30th March 2018 Good Friday

The Cross of Christ

Our Good Friday service followed the form of The Cross Of Christ from the Royal School of Church Music.

The choir sang 3 motets:

"Is it nothing to you"  Ouseley (1825 - 1889)

Sir Frederick Arthur Gore Ouseley was born in London and showed a prodigious faculty for music, composing his first opera at the age of eight! In 1844 he inherited the baronetcy and also went to Christ Church, gaining his BA in 1846 and his MA in 1849.  He was ordained the same year as gaining his MA and served as curate in St Paul's Church, Knightsbridge.  He was throughout his life conflicted by his aristocratic heritage and his performance of Anglican music, considered to be below someone of his standing. In 1850 he took the degree of Mus. B at the University of Oxford, 4 years later the degree of Mus.D.  In 1855 he was Heather Professor of Music at Oxford until 1889.  In 1856 he founded and endowed with his own money, St Michael's College, a model choir school in the Anglican tradition.  He was also its first Warden.
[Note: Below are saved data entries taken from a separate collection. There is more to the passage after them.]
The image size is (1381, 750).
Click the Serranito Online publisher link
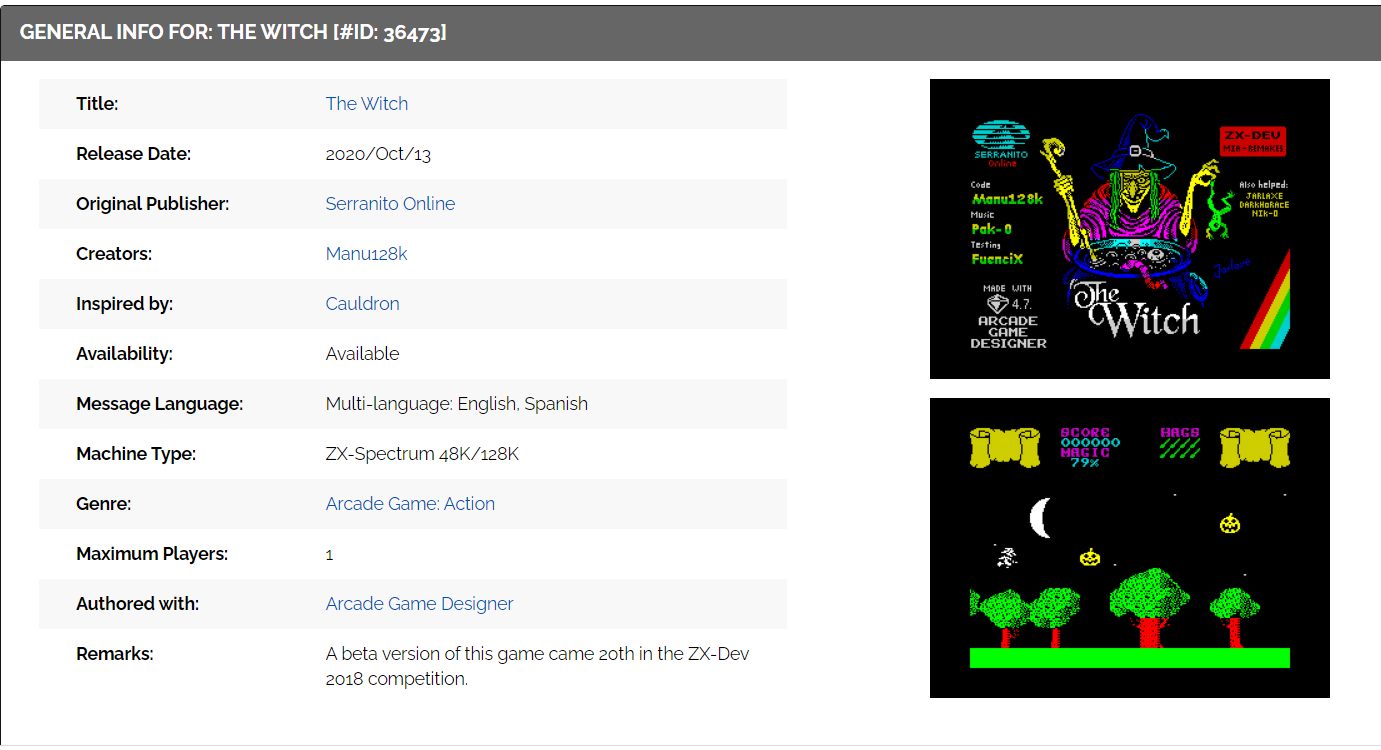pos(390,204)
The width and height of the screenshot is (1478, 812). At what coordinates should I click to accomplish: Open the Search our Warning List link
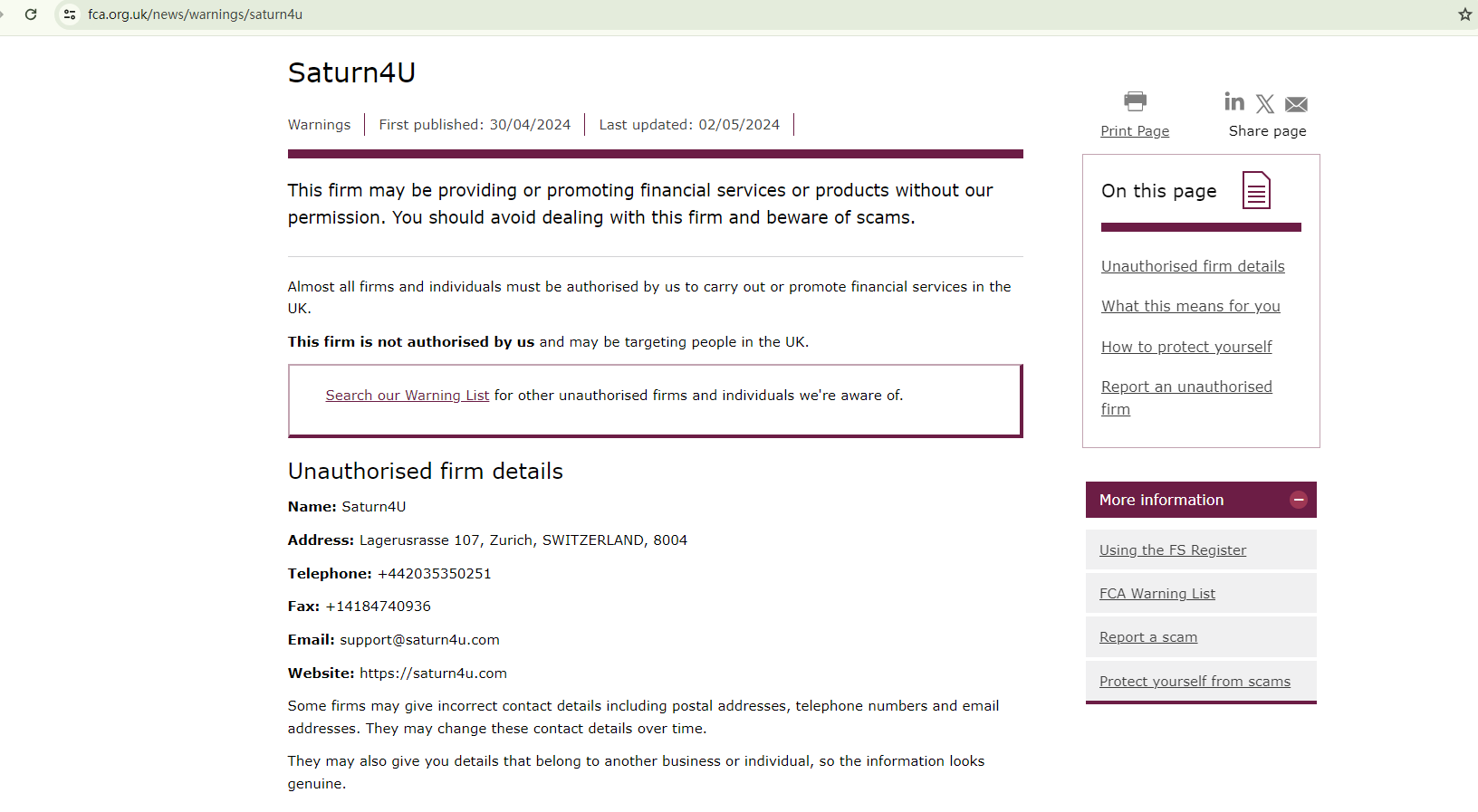(407, 396)
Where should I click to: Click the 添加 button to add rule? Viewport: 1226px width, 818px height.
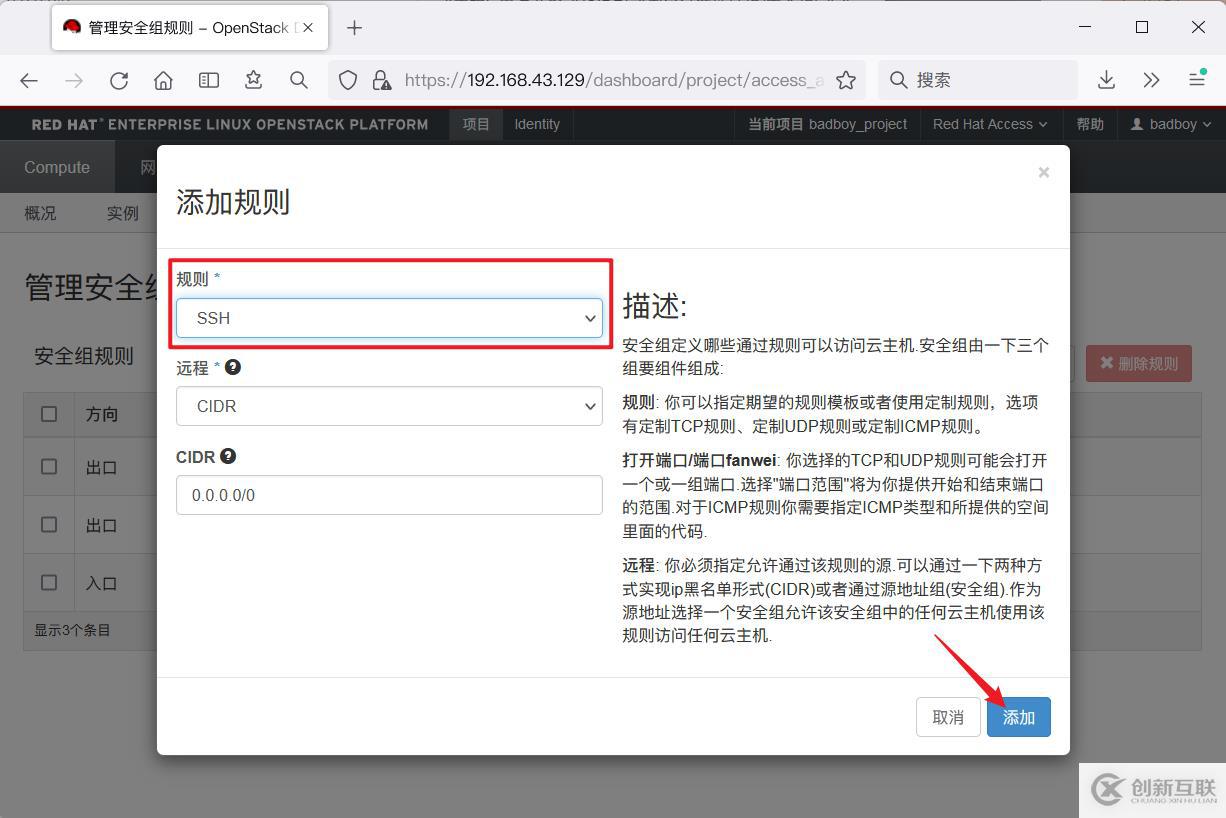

His works are little known today, but his most notable student was Sir John Stainer.
Frederick Ouseley.jpg
Ouseley
Picture from Wikipaedia
2 Kings 24:13  Is it nothing to you, all ye that pass by? behold, and see if there be any sorrow like unto my sorrow, which is done unto me, wherewith the LORD hath afflicted me in the day of his fierce anger.


"O Lord who dares to smite thee. "  J S Bach

Taken from his St Matthew's Passion
See  also 13.5.17.


"O Saviour of the world"  Sir John Goss (1800 - 1880)

Sir John Goss was a boy chorister in The Chapel Royal and later a pupil of Sir Thomas Attwood, organist at St Paul's cathedral.  He spend a short time in the chorus of an opera company before being organist at a number of churches, finally at St Paul's where he worked hard to improve the musical standards. His works are mostly vocal, both sacred and secular.  From 1827 until 1874, he was a professor at The Royal Academy of Music teaching harmony.  He taught Arthur Sullivan and John Stainer who succeeded him as organist at St Paul's.

upright=Goss circa 1835
Sir John Goss
Picture from Wikipedia
See also 18.3.18.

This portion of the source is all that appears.